Quinze jours.
2 mars 2018Cela fait maintenant 15 longues journées que je n’ai pas pu enfiler mon cuir pour autre chose qu’être passagère derrière mon homme.
La frustration grandit, tout aussi vite que la peur de continuer à perdre mes fragiles connaissances.
Je ne veux pas devoir reprendre 15h « juste » parce que la préfecture aura mis 2 mois à traiter mon dossier, surtout si ca me force à attaquer mes économies « moto », ces sous durement et longuement rassemblés au compte-goutte cette dernière année, dans le seul et unique but de pouvoir m’offrir une monture qui ne soit pas une trottinette infâme que même des vieux en déambulateurs pourraient dépasser sous un coup d’adrénaline…
Je ne veux pas attendre.
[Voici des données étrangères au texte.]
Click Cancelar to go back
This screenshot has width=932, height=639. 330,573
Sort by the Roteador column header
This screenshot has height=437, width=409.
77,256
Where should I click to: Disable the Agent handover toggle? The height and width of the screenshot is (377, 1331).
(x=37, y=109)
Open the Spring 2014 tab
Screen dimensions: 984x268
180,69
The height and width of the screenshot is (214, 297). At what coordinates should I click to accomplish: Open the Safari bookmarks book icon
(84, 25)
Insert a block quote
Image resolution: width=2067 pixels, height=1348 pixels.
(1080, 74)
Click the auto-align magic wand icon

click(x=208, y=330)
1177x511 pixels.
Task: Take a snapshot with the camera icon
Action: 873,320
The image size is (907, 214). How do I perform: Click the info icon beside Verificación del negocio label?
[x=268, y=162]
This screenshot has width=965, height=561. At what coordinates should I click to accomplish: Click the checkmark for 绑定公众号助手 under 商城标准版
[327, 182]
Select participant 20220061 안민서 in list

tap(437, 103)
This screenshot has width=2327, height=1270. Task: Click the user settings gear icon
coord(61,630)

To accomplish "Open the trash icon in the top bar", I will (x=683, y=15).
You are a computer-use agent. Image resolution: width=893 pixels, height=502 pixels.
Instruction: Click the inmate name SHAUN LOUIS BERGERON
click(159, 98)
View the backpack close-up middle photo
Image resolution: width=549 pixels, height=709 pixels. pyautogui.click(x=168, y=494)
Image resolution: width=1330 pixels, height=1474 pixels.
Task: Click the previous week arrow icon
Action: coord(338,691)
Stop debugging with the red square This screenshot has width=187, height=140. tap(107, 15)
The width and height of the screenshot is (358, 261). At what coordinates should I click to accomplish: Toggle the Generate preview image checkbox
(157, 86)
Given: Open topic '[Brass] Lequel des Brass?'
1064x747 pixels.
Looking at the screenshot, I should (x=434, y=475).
Je ne veux plus attendre. Je ne peux plus attendre.
Mais depuis que j’ai décidé raisonnablement de ne plus prendre de leçons tant que mon dossier ne sera pas passé en préfecture, je sombre doucement mais sûrement dans un état de manque à la sévérité inattendue.
Sur la route, là où avant je regardais les motard-e-s me dépasser avec le sourire, je les regarde maintenant avec Envie. Envie, c’est cette petite voix cachée dans un recoin de ma tête et qui me dit :
« Moi aussi je veux dépasser les voitures dans les bouchons, balancer un V à gauche, et un pied à droite. Moi aussi je veux me lever le matin, descendre mon chocolat chaud en fumant ma cigarette, et enfiler casque et cuir avant d’enfourcher ma monture, direction le bureau.
Moi aussi, je veux rouler. »
De temps en temps, le soir, j’ai la chance de pouvoir m’entraîner au lent sur la moto de mon compagnon. Et bien que le look schtroumpfette battue ne me dérange pas plus que ça, les derniers essais se sont tous soldés par d’énormes bleus sur le même tibia; maintenant, non content de ne plus rouler, je boite quand je monte des escaliers, et j’en ai marre.
La patience, ça n’a jamais été mon truc, je le sais. Surtout si ça concerne quelque chose qui me passionne autant. Je voudrais à défaut de pouvoir conduire, passer mes journées dans des garages à apprendre la mécanique, avec l’odeur de graisse et d’essence dans le nez, les doigts et les vêtements tâchés, et un grand sourire accroché aux lèvres.
…Mais mes journées, je les passe enfermée dans un bureau (plus précisément dans un open-space) avec une vingtaine de personnes, zombifiées derrière leur ordinateur.
L’ambiance est très loin du concept d’agréable, chacun rivalisant avec les autres dans un concours d’égoïsme qui frise le ridicule.
Avant, j’avais mes leçons, au moins une par semaine, voire deux, voire trois dans l’idéal.
Et ça me permettait de supporter la morosité ambiante de mon quotidien. Mais il a fallu que j’oublie de faire les papiers pour la préfecture, et me voilà à attendre désespérément que ma demande soit approuvée, assise au milieu des bureaux, mon casque audio me hurlant quelque musique dans les oreilles à longueur de journée, dans l’espoir d’adoucir cette dernière.
Ce message est je crois un appel au secours. Préfecture, si tu m’entends, traite mon dossier, que je puisse rouler à nouveau, par pitié.
Je ne tiendrais pas un mois de plus comme ça.